··· Information provided

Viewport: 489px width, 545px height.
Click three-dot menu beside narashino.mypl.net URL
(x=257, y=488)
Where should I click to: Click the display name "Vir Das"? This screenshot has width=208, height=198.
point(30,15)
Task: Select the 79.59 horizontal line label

······
··· Information provided

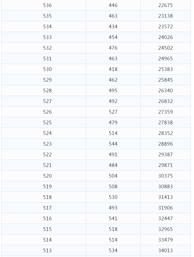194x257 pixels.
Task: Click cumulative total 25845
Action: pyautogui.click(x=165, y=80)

······
··· Information provided

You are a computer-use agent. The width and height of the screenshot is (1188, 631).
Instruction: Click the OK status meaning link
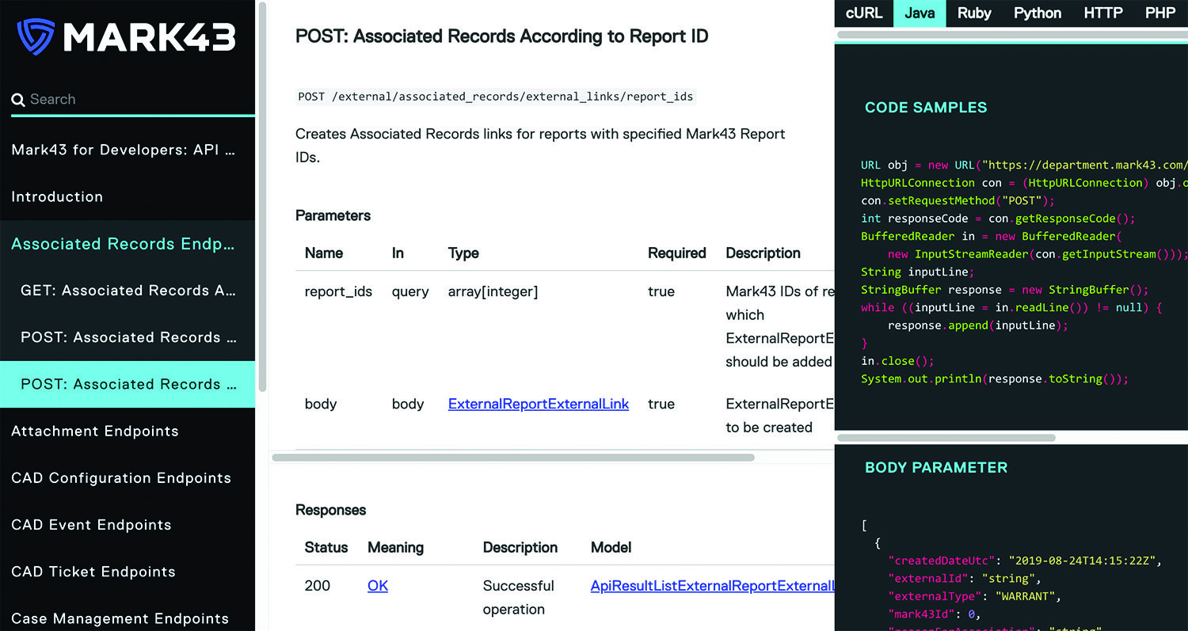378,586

······

__Your assignment__
Please reproduce the lines from the line with "Click three-dot menu" to the line with "Task: Select the 79.59 horizontal line label", both ends included, exactly as they appear above.

__Solution for this problem__
Click three-dot menu beside narashino.mypl.net URL
(x=257, y=488)
Where should I click to: Click the display name "Vir Das"? This screenshot has width=208, height=198.
point(30,15)
Task: Select the 79.59 horizontal line label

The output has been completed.